Your instructions:
Find the line containing "Task: Click the paragraph" in the material below, then please transcribe it and each line after it exactly, without the pictures.

Excerpted data:
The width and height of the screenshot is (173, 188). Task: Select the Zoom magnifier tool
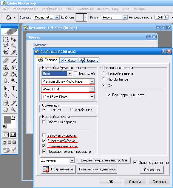point(13,110)
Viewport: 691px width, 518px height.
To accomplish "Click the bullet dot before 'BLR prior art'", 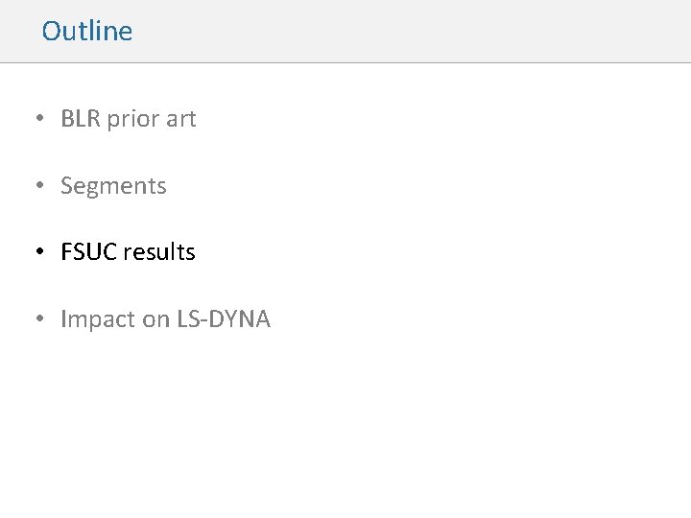I will [x=38, y=119].
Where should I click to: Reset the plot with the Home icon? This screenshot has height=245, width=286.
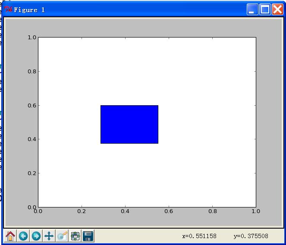coord(10,236)

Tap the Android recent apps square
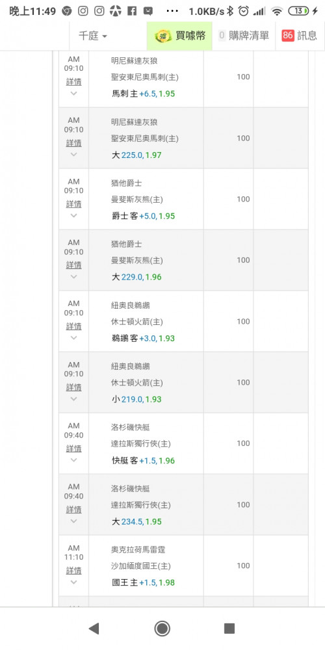click(x=229, y=629)
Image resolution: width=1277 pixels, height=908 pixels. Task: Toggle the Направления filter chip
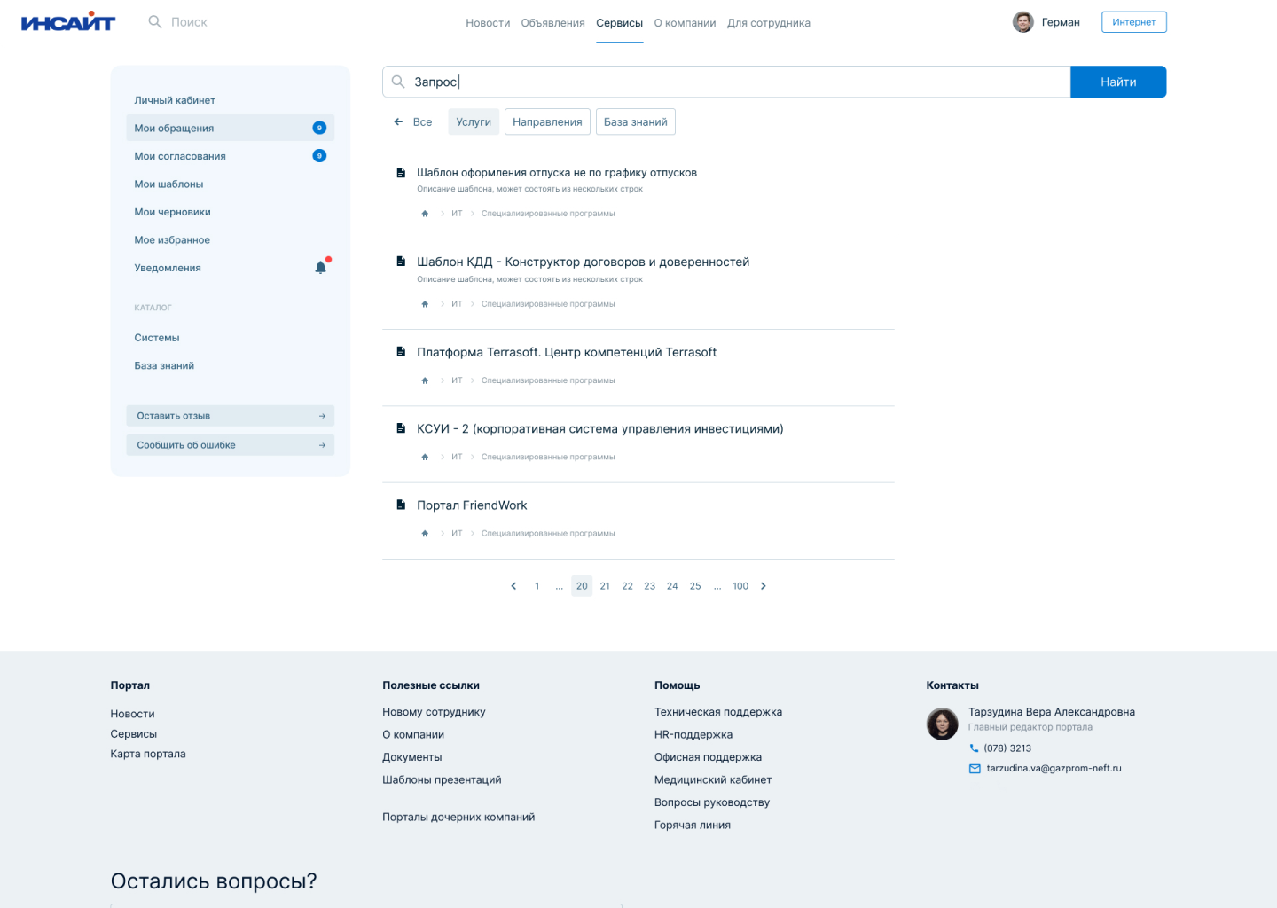coord(547,122)
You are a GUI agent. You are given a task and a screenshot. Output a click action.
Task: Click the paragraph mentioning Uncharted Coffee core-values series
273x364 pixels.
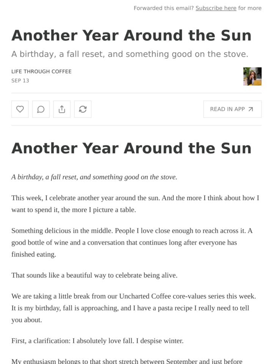[134, 308]
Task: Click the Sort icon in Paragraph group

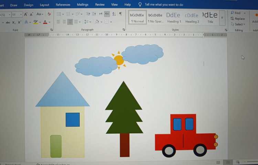Action: (x=114, y=14)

Finished exercise:
Task: Click the paragraph mentioning Uncharted Coffee core-values series
273x364 pixels.
[134, 308]
Task: Click the Sort icon in Paragraph group

Action: (x=114, y=14)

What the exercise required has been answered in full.